Cheddar: A Journey to the Heart of America's Most Iconic CheeseThe Cheese Board
One of the oldest, most ubiquitous, and beloved cheeses in the world, the history of cheddar is a fascinating one. Over the years it has been transformed, from a painstakingly handmade wheel to a rindless, mass-produced block, to a liquefied and emulsified plastic mass untouched by human hands. The Henry Fordism of cheddar production in many ways anticipated the advent of industrial agriculture. They don’t call it “American Cheese” for nothing.
Cheddar is one man’s picaresque journey to find out what a familiar food can tell us about ourselves. Cheddar may be appreciated in almost all American homes, but the advocates of the traditional wheel versus the processed slice often have very different ideas about food.
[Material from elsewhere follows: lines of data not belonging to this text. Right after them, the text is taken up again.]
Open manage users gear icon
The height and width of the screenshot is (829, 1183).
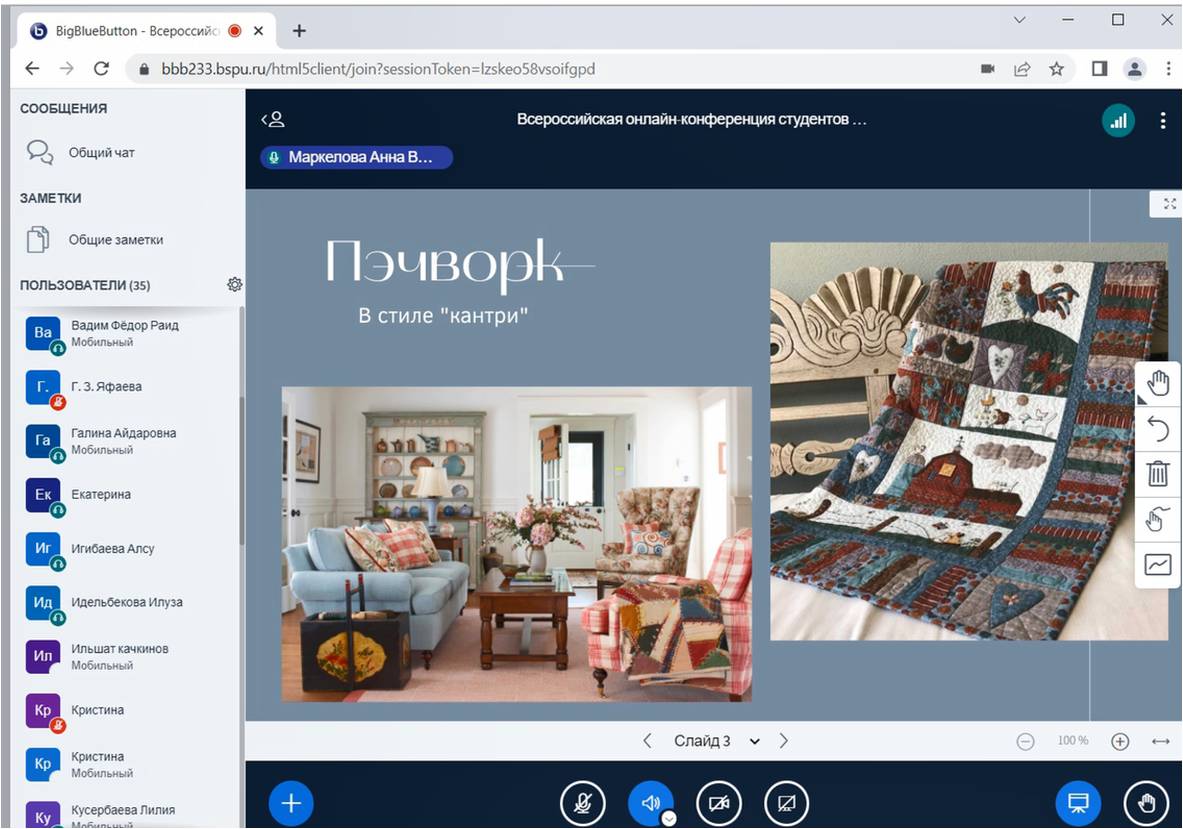coord(235,285)
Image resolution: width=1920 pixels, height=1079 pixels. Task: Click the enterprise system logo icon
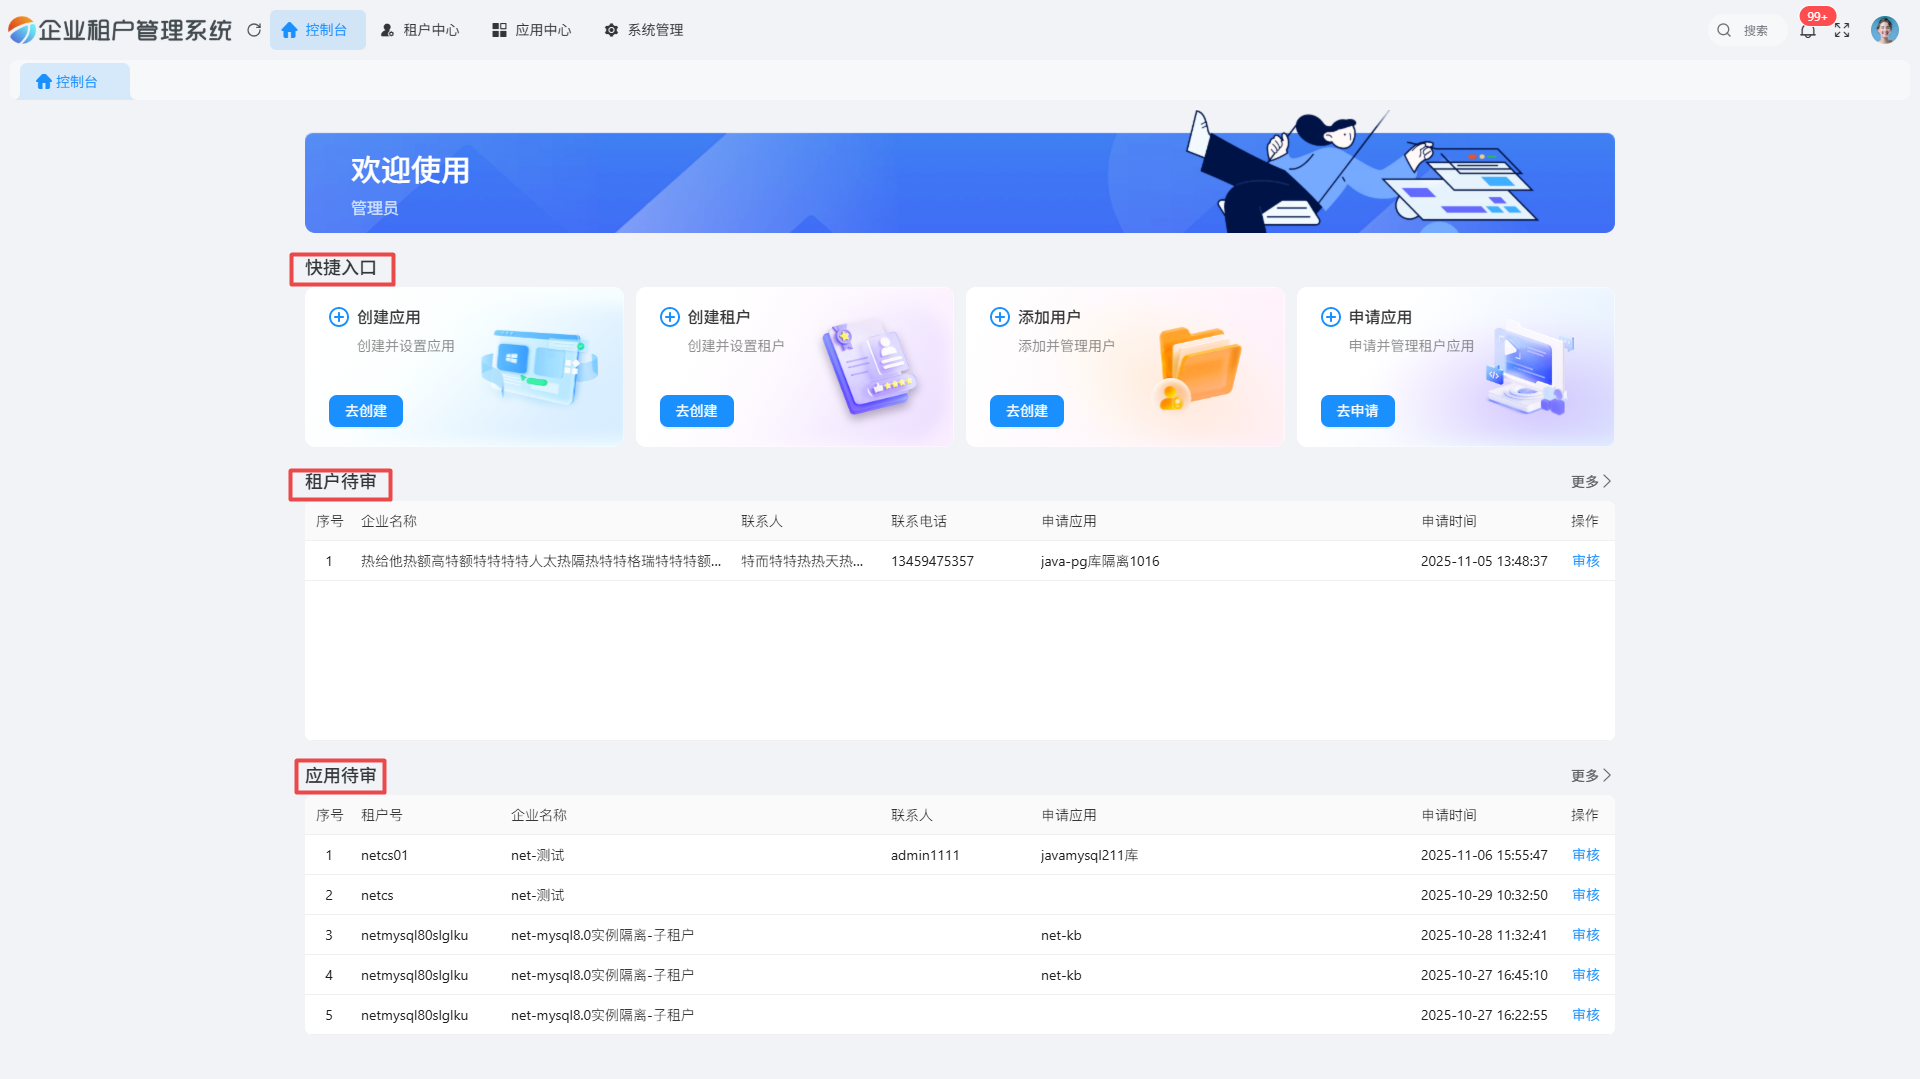(x=21, y=30)
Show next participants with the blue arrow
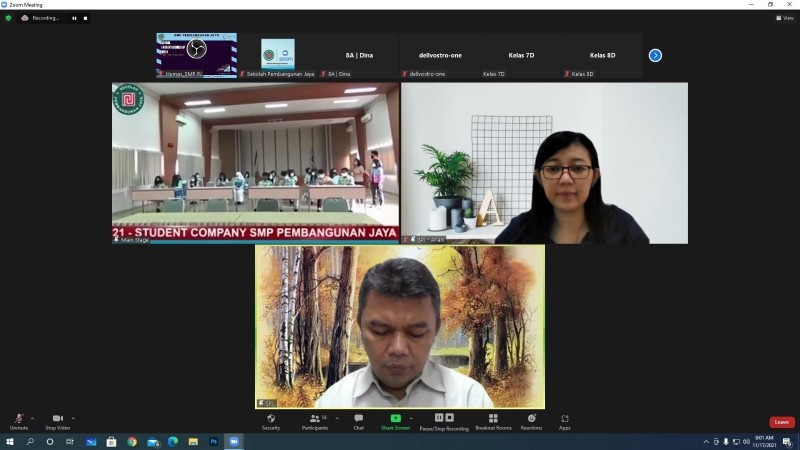The height and width of the screenshot is (450, 800). click(x=655, y=55)
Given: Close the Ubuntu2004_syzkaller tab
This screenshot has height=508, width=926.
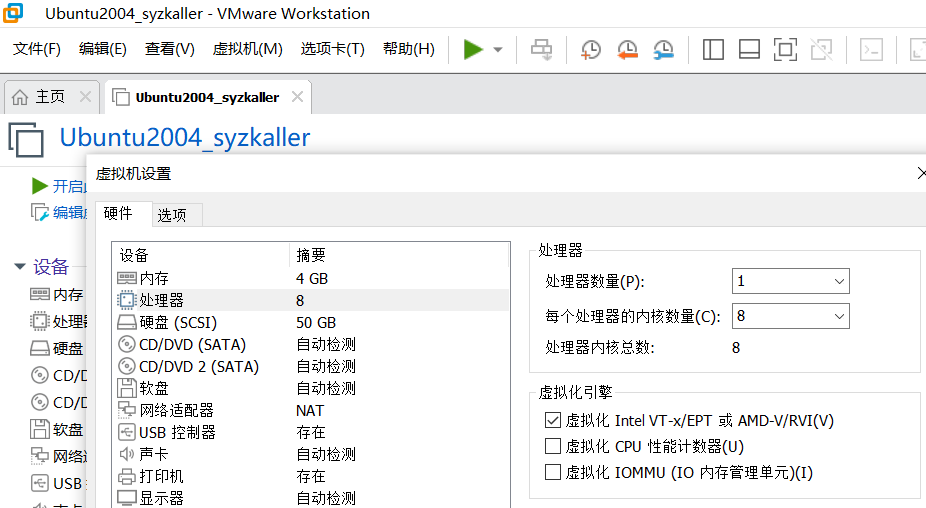Looking at the screenshot, I should 297,97.
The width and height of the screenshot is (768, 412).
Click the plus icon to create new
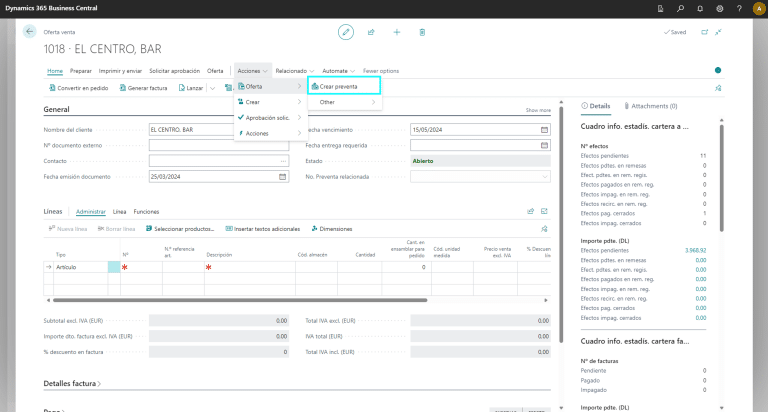click(397, 32)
Since cheddar―with its diversity of manufacturing processes and tastes―is such a large umbrella, it is the perfect food through which to discuss many big food issues that face our society.
More than that, though, cheddar actually holds a key to understanding not only issues surrounding food politics, but also some of the ways we think of our cultural identity. Cheddar, and its offshoots, has something to tell us about this country: the way people rally to certain cheddars but not others; the way they extol or denounce the way others eat it; the role of the commodification of a once-artisan cheese and the effect that has on rural communities. The fact that cheddar is so common that it is often taken for granted means that examining it can lead us to the discovery of usually unspoken truths.